'Please (Live)' Album Art & Animation - Gear Splainer
Shane Tise's artwork get's flown around the screen with lyrics and basic animation techniques.
The Song Artwork
Created by Shane Tise. He created hundreds of drawings and Ai creations to get to this. A studio version of “Please” will be coming out in the future with some of his other similar works.
I’ll tell you what I get from this work.
The notion, or story, behind this artwork is wrapped up in the idea of beauty and the beast. If you listen to what this song’s lyrics are suggesting, there’s a person who needs a break from expectation in the search for an ideal ‘mate’. It’s a song about just chilling out, with a plea to ‘enjoy the sun’. Indeed, dating feels like a job interview. Invariably, one or both people have an ‘ideal’ partner in mind. This is where the Yeti comes from, as it’s a Beauty and the beast.

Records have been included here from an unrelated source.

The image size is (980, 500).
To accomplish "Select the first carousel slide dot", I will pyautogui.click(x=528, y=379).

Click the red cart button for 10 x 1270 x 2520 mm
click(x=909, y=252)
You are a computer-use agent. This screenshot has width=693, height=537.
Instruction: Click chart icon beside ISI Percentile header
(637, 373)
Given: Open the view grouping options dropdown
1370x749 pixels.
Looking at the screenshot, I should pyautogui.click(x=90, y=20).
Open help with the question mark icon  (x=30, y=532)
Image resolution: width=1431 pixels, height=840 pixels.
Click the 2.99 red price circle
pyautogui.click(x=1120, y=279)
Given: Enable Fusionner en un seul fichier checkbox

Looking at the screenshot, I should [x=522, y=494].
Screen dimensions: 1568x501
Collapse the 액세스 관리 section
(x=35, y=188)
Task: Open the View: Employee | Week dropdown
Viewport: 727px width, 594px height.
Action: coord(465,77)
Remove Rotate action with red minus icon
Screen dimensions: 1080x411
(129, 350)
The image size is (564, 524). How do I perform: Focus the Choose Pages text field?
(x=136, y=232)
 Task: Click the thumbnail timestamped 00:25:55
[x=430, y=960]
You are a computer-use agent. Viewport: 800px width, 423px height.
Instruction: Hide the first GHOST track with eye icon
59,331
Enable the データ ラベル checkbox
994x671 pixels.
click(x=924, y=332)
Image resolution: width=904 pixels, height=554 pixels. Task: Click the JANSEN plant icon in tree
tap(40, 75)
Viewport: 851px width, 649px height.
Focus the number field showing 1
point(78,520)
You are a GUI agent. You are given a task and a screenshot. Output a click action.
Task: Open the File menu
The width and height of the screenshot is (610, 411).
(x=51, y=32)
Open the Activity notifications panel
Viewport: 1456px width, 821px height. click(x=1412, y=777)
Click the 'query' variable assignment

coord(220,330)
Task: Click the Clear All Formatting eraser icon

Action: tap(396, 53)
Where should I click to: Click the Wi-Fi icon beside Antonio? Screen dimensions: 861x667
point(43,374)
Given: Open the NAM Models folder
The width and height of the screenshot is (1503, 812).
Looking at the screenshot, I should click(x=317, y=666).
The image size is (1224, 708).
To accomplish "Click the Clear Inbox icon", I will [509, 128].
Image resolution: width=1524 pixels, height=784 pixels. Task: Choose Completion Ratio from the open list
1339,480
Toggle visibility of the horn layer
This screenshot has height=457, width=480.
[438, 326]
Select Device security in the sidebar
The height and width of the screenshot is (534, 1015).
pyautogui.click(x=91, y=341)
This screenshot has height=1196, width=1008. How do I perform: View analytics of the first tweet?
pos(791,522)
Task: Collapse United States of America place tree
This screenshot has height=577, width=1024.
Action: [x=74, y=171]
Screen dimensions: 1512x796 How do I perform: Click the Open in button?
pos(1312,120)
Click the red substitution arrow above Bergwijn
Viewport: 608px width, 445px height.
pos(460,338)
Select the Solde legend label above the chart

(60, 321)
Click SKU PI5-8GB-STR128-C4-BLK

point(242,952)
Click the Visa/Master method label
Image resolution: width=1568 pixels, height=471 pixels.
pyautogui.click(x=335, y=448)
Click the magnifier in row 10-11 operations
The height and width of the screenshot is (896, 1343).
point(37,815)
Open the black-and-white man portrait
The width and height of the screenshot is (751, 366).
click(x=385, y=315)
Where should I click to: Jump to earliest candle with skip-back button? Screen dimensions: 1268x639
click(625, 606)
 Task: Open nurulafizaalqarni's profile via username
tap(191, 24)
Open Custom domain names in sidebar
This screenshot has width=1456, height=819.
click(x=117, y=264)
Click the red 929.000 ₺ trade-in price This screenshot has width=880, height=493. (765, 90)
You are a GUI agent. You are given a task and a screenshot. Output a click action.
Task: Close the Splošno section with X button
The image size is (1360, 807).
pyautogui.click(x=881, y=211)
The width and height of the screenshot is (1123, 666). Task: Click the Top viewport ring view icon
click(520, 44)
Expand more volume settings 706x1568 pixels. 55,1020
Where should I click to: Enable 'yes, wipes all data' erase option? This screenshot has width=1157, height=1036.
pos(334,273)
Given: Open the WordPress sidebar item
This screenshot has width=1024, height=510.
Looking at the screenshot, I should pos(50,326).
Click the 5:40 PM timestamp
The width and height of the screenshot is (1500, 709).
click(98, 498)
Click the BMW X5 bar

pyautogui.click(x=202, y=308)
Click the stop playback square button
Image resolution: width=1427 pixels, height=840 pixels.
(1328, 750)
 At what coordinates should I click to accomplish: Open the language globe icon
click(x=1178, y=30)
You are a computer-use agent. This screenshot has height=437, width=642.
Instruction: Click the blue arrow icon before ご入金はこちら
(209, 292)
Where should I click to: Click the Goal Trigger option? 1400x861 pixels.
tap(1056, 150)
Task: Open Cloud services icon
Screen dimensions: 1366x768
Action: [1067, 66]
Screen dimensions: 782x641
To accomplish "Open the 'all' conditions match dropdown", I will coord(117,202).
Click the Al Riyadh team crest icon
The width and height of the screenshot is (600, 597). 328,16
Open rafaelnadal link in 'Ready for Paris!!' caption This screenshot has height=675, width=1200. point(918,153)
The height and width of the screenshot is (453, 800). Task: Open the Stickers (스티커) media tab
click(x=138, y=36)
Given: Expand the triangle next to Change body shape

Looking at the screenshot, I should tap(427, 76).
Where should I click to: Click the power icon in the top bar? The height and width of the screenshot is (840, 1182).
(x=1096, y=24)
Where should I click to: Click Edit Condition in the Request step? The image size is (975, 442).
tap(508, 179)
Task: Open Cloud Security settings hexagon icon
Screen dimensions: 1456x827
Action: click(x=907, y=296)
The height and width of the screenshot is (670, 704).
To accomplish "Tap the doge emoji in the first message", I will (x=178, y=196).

The Animated Album Art “Lyric Video”
Designed specifically for the phones (there is no 16:9 version)
The Making of…
If you have ever animated before, this was not too complicated a production. Here’s how I did it…
Materials
Artwork
Apple Pen + iPad
Flip-a-Clip animation software
Davinci Resolve
The Work
The Lyrics - the artist delivered a text free image. I hand-wrote each lyric 2 x times in flip-a-clip, for the entire song. I then imported this image sequence into Davinci resolve and multiplied the 2x many many times, giving each lyric line a back-n-forth animation which makes it shake, like the credits in the Simpsons.
The Background - I made a cardboard background layer and did a similar back-n-forth animation, so the grain in the paper would change behind the image.
Extracting & Moving the Art - I took the “Yeti and Girl” still image and used basic X, Y, Z and rotation key frames to fly it around the screen, while listening to the song. I tried to make it as interesting as possible between the lyrics, matching movement to the song. It’s purposefully ‘bad’ animation. I wanted it to feel like real paper animation.
Conclusion
I did sit down to draw this on paper, but chose the iPad when I considered I only needed the text. The actual artwork is in the USA, so I could use it to animate with. Digitally is not the worst. In the future, I will do something more traditional with ink at my animation desk.